The employment officer comes into a business organization as a staff man, to relieve the general executives. The general executive is a correlator. He is a balancer of claim against claim. His business is to define the general aims and to harmonize all lesser activities with them. To do this work well, he must be supplemented by specialists who do not have a wide range of functions, and so can concentrate upon some special phase and, upon demand, can furnish him with detailed knowledge and standardized special agencies.

The line executive in war determines where a battery shall go and what it shall do, but he depends upon staff men to breed a reliable artillery horse, to design convenient gun carriages, and to prepare service tables for sighting guns. In industry, the function of staff departments is already understood with reference to mechanical equipments. The general executive decides to construct a factory or a warehouse; but he depends upon an architect to design a building which will resist the probable stresses. He desires a product; but he organizes a designing department and an inspection department to control the dimensions of parts. He would not pretend to a mastery of all the sciences involved. The analogy between the function of the purchasing agent in a modern organization and that of the employment manager is close. Formerly, factory foremen thought they knew best how to purchase raw materials. The development of the purchasing agent proved the fallacy of this, since his testing laboratory and specialized knowledge made the results far superior to those obtained by the individual foremen. This principle of staff service is now being carried over into the field of human administration. General executives demand well-chosen men, men who are physically examined and pronounced safe for the work they are to do, men who are properly paid, and men who are so handled that they become permanent, contented, and loyal co-operators in the general plans of the enterprise. Of all the standardized agencies which a service department can put at the disposal of a general executive, the supreme one is a first-class man.

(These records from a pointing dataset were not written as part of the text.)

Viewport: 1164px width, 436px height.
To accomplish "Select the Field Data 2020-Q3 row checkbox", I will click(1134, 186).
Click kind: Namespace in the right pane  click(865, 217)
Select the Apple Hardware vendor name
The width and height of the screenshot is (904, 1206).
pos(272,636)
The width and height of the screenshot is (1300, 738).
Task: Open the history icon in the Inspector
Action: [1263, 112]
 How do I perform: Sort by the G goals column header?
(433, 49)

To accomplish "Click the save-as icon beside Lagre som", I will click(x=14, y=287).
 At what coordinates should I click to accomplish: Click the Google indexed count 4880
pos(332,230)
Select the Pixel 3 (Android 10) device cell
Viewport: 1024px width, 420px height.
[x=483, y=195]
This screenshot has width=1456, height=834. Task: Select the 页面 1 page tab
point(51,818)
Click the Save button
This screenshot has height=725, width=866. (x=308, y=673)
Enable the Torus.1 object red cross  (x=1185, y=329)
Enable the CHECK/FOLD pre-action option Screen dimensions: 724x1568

When it is recalled that the general superintendent of a modern factory is responsible for general supervision of the purchase, repair, and use of equipment; for the purchase, testing, storage, and accounting of materials; for shop schedules, promises of delivery, and measurement of output; for cost estimates, inspection of product, tool accounting, and all production orders, it can readily be seen that he has little time or energy to consider the interests of the workers in other than a very general way. There is some excuse for his looking upon men as merely the tools of production. With such an administrative blockade already existing, even in small businesses, there has intervened in recent decades the enormous growth of American corporations. This growth has so overwhelmed executives with functions, and so regimented each class in industry by itself, that officers and wage earners have been swept apart, and the friendly elbow-touch of the earlier day of small shops entirely destroyed. The effort is now being made to build a bridge between employer and employed—the chief span in this bridge is the employment department.